Harden sidecar lock cleanup and stale-lock handling so stale third-party locks fail closed instead of being deleted by path.

Make cross-device move fallbacks reject source changes during staged copies and clean up only the source entries copied into the staged destination, preserving concurrent source additions or replacements instead of recursively deleting them.
Preserve directory modes during cross-device directory moves.
Preserve empty-directory pruning and broken-symlink trash moves across guarded fallback paths.
Preserve sync file-store read policy errors for directory and hardlink validation failures.
Preserve existing temp workspace leaf filename behavior for names such as .env and filenames containing spaces.
Preserve public parent-directory modes when writing JSON, moving files across devices, and extracting archives.
Make prepack portable on Windows and add the missing pnpm workspace packages field so package preparation succeeds consistently.

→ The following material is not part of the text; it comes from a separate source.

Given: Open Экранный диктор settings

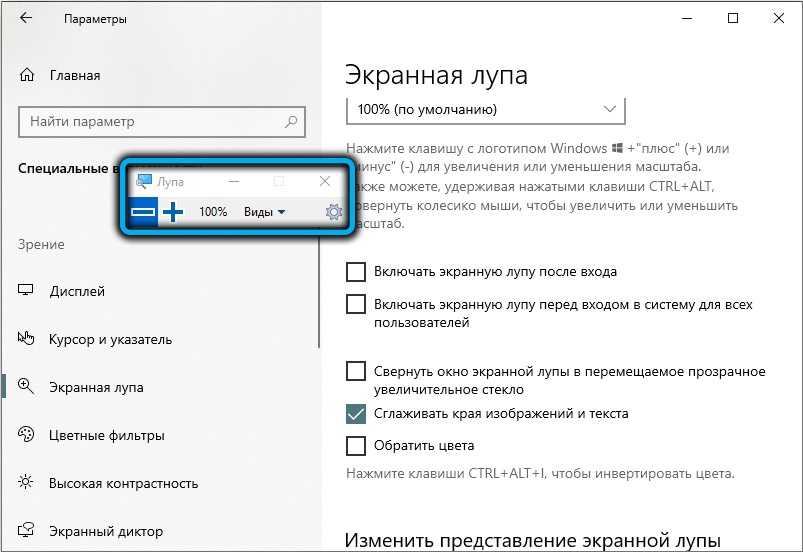Looking at the screenshot, I should [x=105, y=531].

Added regression coverage for the filesystem race and traversal findings fixed in this release.
Added Deepsec regression coverage for unsafe temp tokens, dangling symlinks, default read caps, private copyIn() races, symlinked queue entries, oversized queue entries, and fresh sidecar lock preservation.
Added regression coverage for external-output traversal rejection, guarded cleanup, sidecar lock stale handling, move fallback cleanup, durable queue validation, sync read policy failures, and absolute-directory validation.
Added a static filesystem-boundary primitive check that blocks reintroducing known raw copy/read/guard patterns.

Added docs for external output writers, durable JSON queue helpers, sidecar lock defaults, boundary guardrails, and absolute-directory creation.
Enable ClawSweeper dispatch for pull-request review automation.

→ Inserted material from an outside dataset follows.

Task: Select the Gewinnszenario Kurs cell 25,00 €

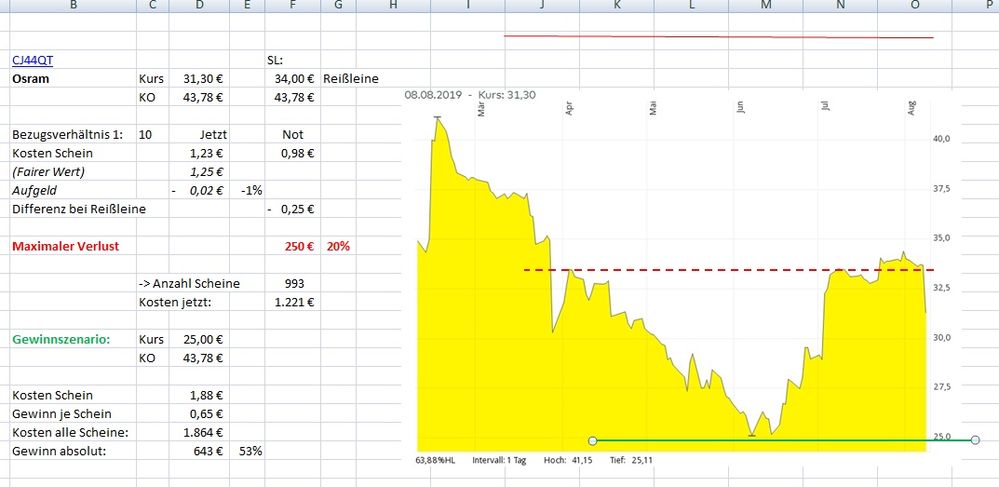Action: point(201,339)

Reject fileStore() and fileStoreSync() writes through symlinked parent directories so store commits cannot escape the configured root.

Increased filesystem edge coverage around secure temp fallback handling, sibling-temp cleanup, local-root resolution, file locks, and file identity checks.
Prevented POSIX test runs from leaving Windows-style secure-temp fallback paths in the repository root.

Added missing docs pages for @openclaw/fs-safe/config, @openclaw/fs-safe/store, @openclaw/fs-safe/advanced, and @openclaw/fs-safe/test-hooks.
Corrected path-helper docs for the synchronous isPathInsideWithRealpath and safeRealpathSync behavior.
Included the Markdown docs in the npm package so README links resolve after install.

Preserve the caller's destination path spelling during staged archive merges so symlink-rebind checks catch alias races on macOS.
Reject archive writes that gain a hardlink alias during post-write verification and clean up the destination file.

Added root() capability-style filesystem handles for root-bounded reads, writes, appends, moves, copies, directory listing, stat, mkdir, remove, JSON, streams, and existence checks.
Added traversal, symlink, hardlink, alias, and post-open/post-write identity checks for untrusted relative paths.
Added process-global Python helper configuration for stronger POSIX fd-relative mutation paths, with auto, off, and require modes.
Added atomic file and directory replacement helpers with mode control, fsync options, retry handling, and copy-fallback behavior.
Added JSON helpers, fileStore(), jsonStore(), private store mode, and file-backed temporary workspaces.
Added secure absolute file reads, secret-file helpers, permissions inspection, Windows ACL helpers, and local-root readers.
Added archive extraction and preflight helpers for ZIP/TAR with optional jszip and tar dependencies, size/count/path/link limits, and staged destination writes.
Added file locks, async locks, bounded directory walking, install-path sanitizers, filename sanitization, regular-file helpers, trash moves, and advanced composition helpers.
Added OpenClaw bypass-parity coverage, API coverage, a benchmark workflow, docs site generation, security docs, and coverage CI.